COOPER: And what's the FDA and drug companies saying?

GUPTA: So the FDA, at this point, is saying, yes, we know about this. There's been a lot of reports. What they're trying to weigh is the risk versus the reward. Does there -- is there still enough of a reward of this medication in terms of its effect on diabetes, in terms of its effect on weight loss to outweigh the risks? And that's something the FDA is talking about.

Now, one thing I will say is that diabetes itself can also cause gastroparesis or stomach paralysis. So how much of it is the drug? How much of it is diabetes? That's something else the FDA is going to look at.

At a practical level though, anesthesiologists have weighed in on this. You know, you're not supposed to eat before you have surgery, right?
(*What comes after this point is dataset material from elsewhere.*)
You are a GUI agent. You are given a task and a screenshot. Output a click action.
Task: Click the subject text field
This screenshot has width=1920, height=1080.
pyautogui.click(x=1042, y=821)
The reason you don't eat is because you don't want food in your stomach.

What the anesthesiologist, the American Society of Anesthesiology is saying, you should stop these medications at least a week before surgery, so that you're not accumulating food essentially in your stomach that you could potentially aspirate during an operation. So that's a practical note there.

COOPER: All right. Sanjay, appreciate it. Thank you.

GUPTA: Thank you.

COOPER: We'll be right back.


COOPER: That's it for us. The news continues. "THE SOURCE WITH KAITLAN COLLINS" starts now.